Tuesday, December 13, 2011

Maximum Covariance Analysis (MCA)

Maximum Covariance Analysis (MCA) (Mode 1; scaled) of Sea Level Pressure (SLP) and Sea Surface Temperature (SST) monthly anomalies for the region between -180 °W to -70 °W and +30 °N to -30 °S.  MCA coefficients (scaled) are below. The mode represents 94% of the squared covariance fraction (SCF).

Maximum Correlation Analysis (MCA) is similar to Empirical Orthogonal Function Analysis (EOF) in that they both deal with the decomposition of a covariance matrix. In EOF, this is a covariance matrix based on a single spatio-temporal field, while MCA is based on the decomposition of a "cross-covariance" matrix derived from two fields.
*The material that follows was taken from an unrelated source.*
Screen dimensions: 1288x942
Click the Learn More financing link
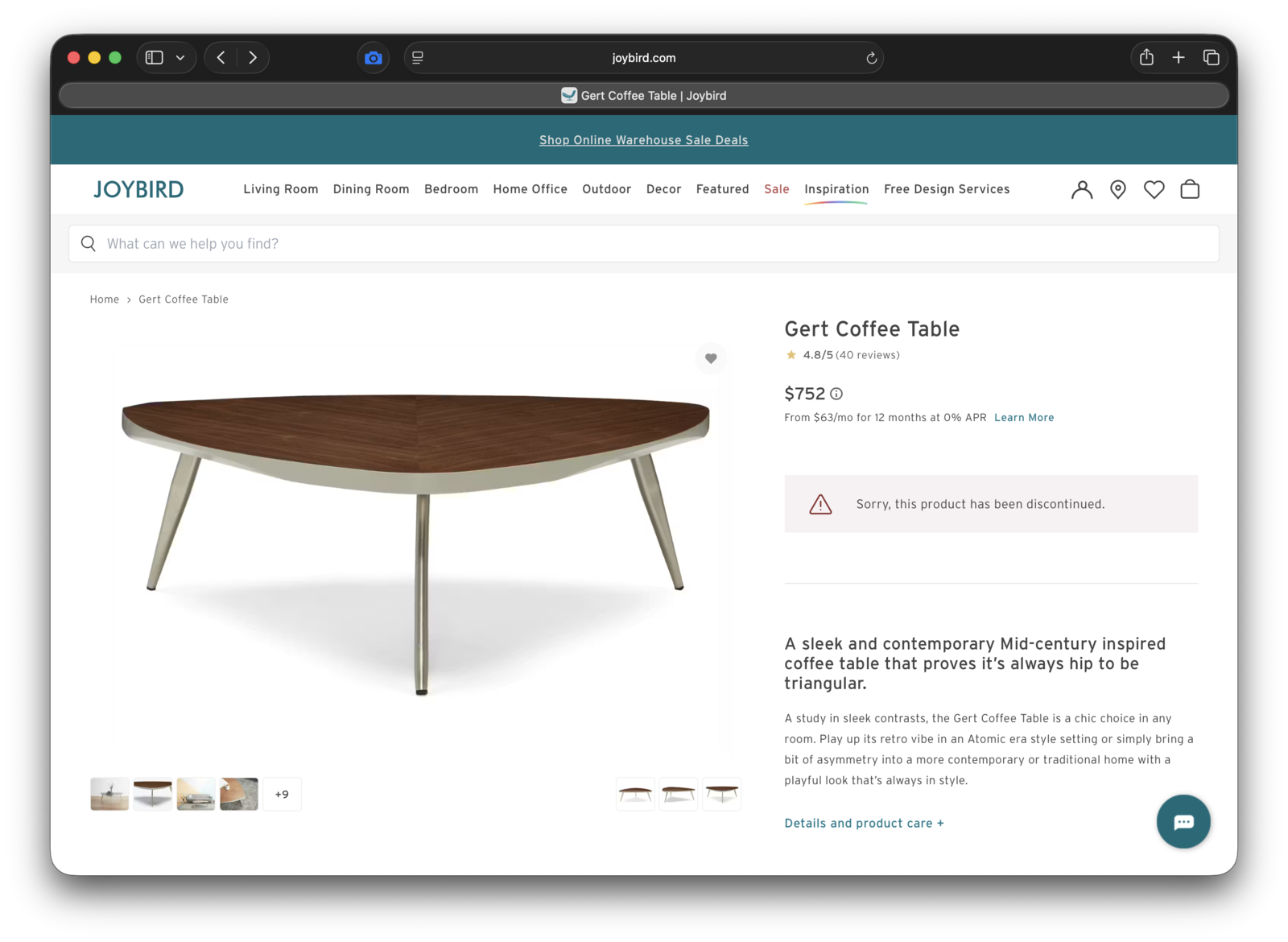[1023, 417]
In the computation of cross-covariance matrix using R, the fields need not have the same number of columns (e.g. spatial points), although the row dimension (e.g. time) must be equivalent. Since the resulting matrix is not necessarily square, a singular value decomposition (SVD) is appropriate, and in fact some authors refer to MCA as the "SVD" method (Björnsson and Venegas, 1997).

The above figure shows the first MCA mode calculated between the monthly anomaly fields of Sea Surface Pressure (SLP) and Sea Surface Temperature (SST) for the region of the equatorial Pacific. Mode 1 explains a large portion of the squared covariance (94%) and shows the strong large scale coupling between SLP and SST anomalies (e.g. areas with positive MCA values in SLP appear to coincide with negative SST). This is what we would expect of the El Niño Southern Oscillation (ENSO) - High SLP anomalies in the western Pacific is typical of the warm El Niño phase, which results in warmer SST anomalies throughout the equatorial Pacific. The opposite La Niña phase results from low SLP in the western Pacific.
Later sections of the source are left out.